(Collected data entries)
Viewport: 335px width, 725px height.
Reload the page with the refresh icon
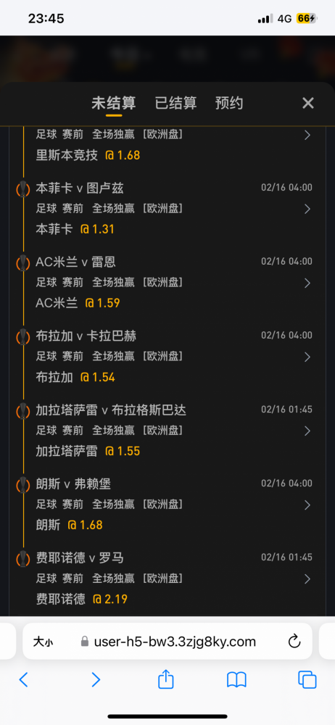tap(294, 642)
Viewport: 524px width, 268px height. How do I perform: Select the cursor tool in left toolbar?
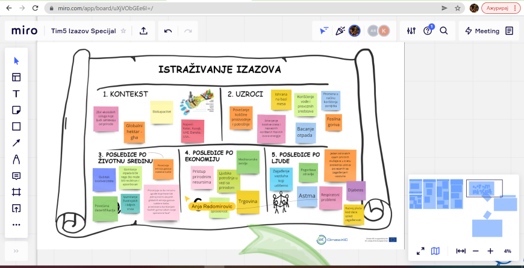pos(16,60)
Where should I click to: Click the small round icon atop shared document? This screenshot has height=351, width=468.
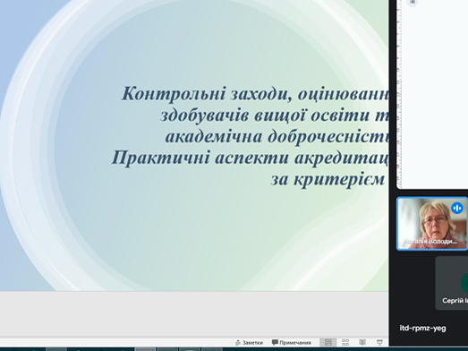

JOB = Put every line of the items above into a JSON list of strings, one string per line, skipping blank lines and leaving out the pictures.

SOLUTION =
[
  "Viewport: 335px width, 725px height.",
  "Reload the page with the refresh icon",
  "tap(294, 642)",
  "Viewport: 524px width, 268px height. How do I perform: Select the cursor tool in left toolbar?",
  "pos(16,60)",
  "Where should I click to: Click the small round icon atop shared document? This screenshot has height=351, width=468."
]